Adobe Stock

The institutional apartment industry has had a collective dream of instituting a completely virtual, touchless leasing process for years. Today, due to the nightmare of COVID-19, that dream actually may be coming true.

Multifamily operators facing the uncertainty of their second spring leasing season during the pandemic say that new technology tools—and perhaps more important, their adoption—have been the silver lining of the worldwide crisis.

“Before COVID, the apartment leasing process remained relatively unchanged for 30 years,” says Jamie Gorski, chief marketing officer at Boston-based GID, an operator of 37,000 units. “People would call, visit the leasing officer during business hours, and take a tour.
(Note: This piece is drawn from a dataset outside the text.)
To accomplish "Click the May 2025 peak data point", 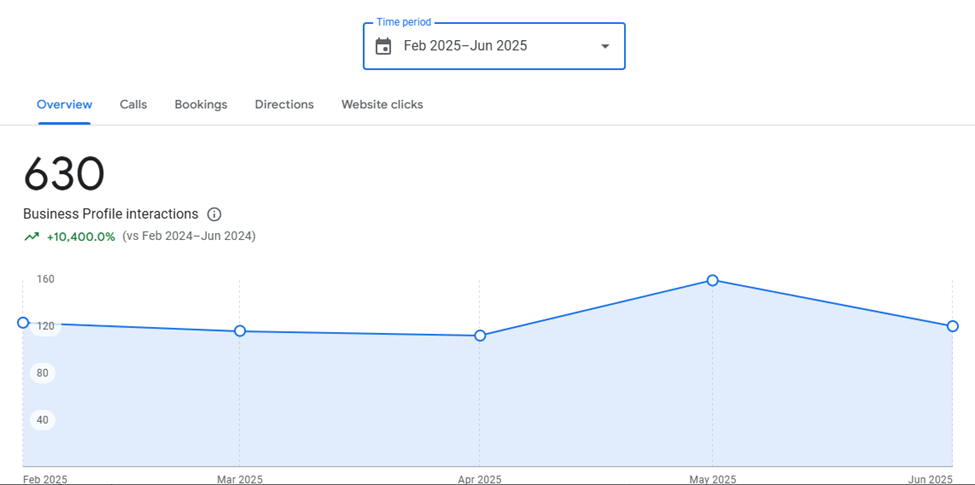I will pyautogui.click(x=712, y=280).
But now proptech changes all that.”

Indeed, operators navigating the continued uncertainty of 2021 say online 3D floor plans, virtual and self-guided tours, smart home technology, and automated leasing are becoming a requirement for a touchless leasing experience—and to compete.

“In an industry that has been historically known for slow adoption of emerging technology and changes, adaptation of age-old practices is becoming our new normal,” says Amy Chien, director of strategic innovations at Des Moines, Iowa-based BH Management, which operates 90,000 units. “It’s very refreshing.”

It also could be perilous for those who ignore it.

“If you have your head in the sand on technology today, you’re handicapping yourself for the spring 2021 leasing season,” says Dave Marcinkowski, partner at Lubbock, Texas-based Madera Residential, which operates 15,000 units. “24/7 leasing, digital humans, and self shows are available right now, and it’s likely your competition is using them.”

Pros say navigating 2021’s leasing push starts, as usual, at the advertising level.

“Having a strategic digital advertising strategy to reach renters during their search process remains as important as it was pre-pandemic,” says Johnny De La Espriella, senior vice president at Charlotte, North Carolina-based RKW Residential, whose portfolio includes 23,000 units. “But how we position and manage our online presence is more important than ever. It may be the only thing the prospect sees before making a leasing decision.”

Operators say putting your best digital foot forward starts even before any virtual tours are booked.

“It’s imperative that each floor plan has an attractive 3D tour attached to it, so prospects can get that in-person view of the apartment, without having to be there,” says Jenny Donnellon, senior vice president of rental operations at the Westerville, Ohio-based Champion Cos., which runs 4,643 units. “Click-and-drag tours give them a realistic sense of the unit. By the time they get to a video or self-guided tour, it’s really just a way to verify what they already know before submitting an application.”

Taking those applications online is a must as well.

“DocuSign for digital leasing and renewals makes the process easy and contactless,” says Donnellon. “Smart home technology like smart door locks allows for a contactless experience because you can provide new move-in door codes, rather than having to physically hand them keys.”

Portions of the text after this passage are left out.